Your objective — Give the number of lines below that hold the string "computer", and nothing more.

(Pixel coordinate grounding data)
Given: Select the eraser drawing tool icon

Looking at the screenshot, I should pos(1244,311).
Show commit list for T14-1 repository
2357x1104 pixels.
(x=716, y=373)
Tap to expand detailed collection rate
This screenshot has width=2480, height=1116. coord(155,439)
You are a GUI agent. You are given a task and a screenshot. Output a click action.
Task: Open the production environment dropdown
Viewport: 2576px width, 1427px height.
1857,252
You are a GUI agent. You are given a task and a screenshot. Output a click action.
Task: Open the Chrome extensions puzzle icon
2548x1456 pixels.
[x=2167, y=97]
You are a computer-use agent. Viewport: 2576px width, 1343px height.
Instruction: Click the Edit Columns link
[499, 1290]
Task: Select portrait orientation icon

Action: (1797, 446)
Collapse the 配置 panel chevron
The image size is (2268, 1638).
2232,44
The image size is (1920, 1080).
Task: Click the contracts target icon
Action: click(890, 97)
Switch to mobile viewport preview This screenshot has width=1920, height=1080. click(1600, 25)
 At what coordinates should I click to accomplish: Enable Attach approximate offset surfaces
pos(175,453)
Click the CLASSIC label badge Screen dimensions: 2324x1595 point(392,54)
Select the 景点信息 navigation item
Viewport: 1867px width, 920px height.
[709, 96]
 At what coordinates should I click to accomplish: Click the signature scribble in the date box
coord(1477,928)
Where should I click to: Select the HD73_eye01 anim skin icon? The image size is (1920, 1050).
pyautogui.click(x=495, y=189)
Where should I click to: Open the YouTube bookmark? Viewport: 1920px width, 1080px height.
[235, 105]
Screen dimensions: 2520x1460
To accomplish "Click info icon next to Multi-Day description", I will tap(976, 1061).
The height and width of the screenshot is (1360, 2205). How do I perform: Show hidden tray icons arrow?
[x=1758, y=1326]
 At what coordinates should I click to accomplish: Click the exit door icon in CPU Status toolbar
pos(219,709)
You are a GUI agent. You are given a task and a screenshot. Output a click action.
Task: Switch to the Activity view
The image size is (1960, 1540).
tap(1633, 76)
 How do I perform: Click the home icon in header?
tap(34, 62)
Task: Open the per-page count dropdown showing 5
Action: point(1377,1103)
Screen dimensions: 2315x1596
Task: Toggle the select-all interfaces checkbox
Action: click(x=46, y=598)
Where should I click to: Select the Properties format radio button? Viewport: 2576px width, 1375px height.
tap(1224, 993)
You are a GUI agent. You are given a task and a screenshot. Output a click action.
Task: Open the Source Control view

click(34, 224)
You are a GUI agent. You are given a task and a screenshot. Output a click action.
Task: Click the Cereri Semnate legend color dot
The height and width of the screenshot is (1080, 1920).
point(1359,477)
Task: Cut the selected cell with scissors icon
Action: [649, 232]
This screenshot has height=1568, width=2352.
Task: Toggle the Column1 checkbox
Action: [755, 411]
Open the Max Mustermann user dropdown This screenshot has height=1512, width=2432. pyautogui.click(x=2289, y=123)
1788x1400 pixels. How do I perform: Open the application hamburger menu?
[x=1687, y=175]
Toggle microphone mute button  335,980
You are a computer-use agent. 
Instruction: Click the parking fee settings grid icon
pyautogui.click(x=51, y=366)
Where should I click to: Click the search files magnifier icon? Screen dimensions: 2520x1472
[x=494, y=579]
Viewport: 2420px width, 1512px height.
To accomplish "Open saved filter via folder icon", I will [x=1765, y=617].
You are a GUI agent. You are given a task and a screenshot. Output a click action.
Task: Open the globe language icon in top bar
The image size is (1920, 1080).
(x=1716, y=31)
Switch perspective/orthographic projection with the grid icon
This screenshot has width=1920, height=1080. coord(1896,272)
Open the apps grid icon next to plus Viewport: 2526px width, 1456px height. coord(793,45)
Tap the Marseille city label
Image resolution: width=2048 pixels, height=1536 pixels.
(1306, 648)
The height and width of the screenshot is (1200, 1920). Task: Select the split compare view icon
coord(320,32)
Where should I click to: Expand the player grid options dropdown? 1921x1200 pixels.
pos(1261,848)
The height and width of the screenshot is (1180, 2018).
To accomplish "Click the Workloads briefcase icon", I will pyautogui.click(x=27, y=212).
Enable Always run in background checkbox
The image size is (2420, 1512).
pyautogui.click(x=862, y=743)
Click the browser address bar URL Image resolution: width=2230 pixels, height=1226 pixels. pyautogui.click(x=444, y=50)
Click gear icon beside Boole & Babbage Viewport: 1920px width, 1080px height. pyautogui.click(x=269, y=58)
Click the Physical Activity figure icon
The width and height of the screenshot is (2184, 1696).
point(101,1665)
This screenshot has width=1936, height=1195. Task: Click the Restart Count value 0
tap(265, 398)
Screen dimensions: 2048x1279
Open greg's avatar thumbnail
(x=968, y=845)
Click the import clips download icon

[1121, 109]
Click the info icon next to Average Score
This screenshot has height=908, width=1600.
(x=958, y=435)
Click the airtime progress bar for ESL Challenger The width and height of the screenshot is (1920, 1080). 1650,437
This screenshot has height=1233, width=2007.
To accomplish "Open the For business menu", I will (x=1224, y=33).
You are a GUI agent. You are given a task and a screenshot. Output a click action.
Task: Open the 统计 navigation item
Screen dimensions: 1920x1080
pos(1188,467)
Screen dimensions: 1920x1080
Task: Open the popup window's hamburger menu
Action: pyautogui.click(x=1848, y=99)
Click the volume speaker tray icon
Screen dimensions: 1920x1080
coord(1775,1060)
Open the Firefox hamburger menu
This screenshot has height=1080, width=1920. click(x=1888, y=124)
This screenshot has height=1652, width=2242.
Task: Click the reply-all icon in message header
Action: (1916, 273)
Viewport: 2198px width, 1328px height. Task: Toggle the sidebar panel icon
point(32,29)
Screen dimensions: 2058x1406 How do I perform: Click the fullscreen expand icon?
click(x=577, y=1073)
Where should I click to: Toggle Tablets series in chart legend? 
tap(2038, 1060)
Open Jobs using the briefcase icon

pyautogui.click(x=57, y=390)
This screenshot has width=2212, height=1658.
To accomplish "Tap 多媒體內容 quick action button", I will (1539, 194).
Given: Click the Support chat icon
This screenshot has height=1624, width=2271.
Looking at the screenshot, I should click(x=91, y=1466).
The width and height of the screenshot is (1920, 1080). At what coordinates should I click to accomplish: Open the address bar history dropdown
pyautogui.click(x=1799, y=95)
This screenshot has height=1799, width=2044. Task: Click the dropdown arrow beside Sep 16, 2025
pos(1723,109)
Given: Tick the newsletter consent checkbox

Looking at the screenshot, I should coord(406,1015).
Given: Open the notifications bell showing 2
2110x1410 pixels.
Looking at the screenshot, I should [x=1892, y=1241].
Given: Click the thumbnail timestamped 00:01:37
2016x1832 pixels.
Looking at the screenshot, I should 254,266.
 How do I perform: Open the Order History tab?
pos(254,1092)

Written answer — 2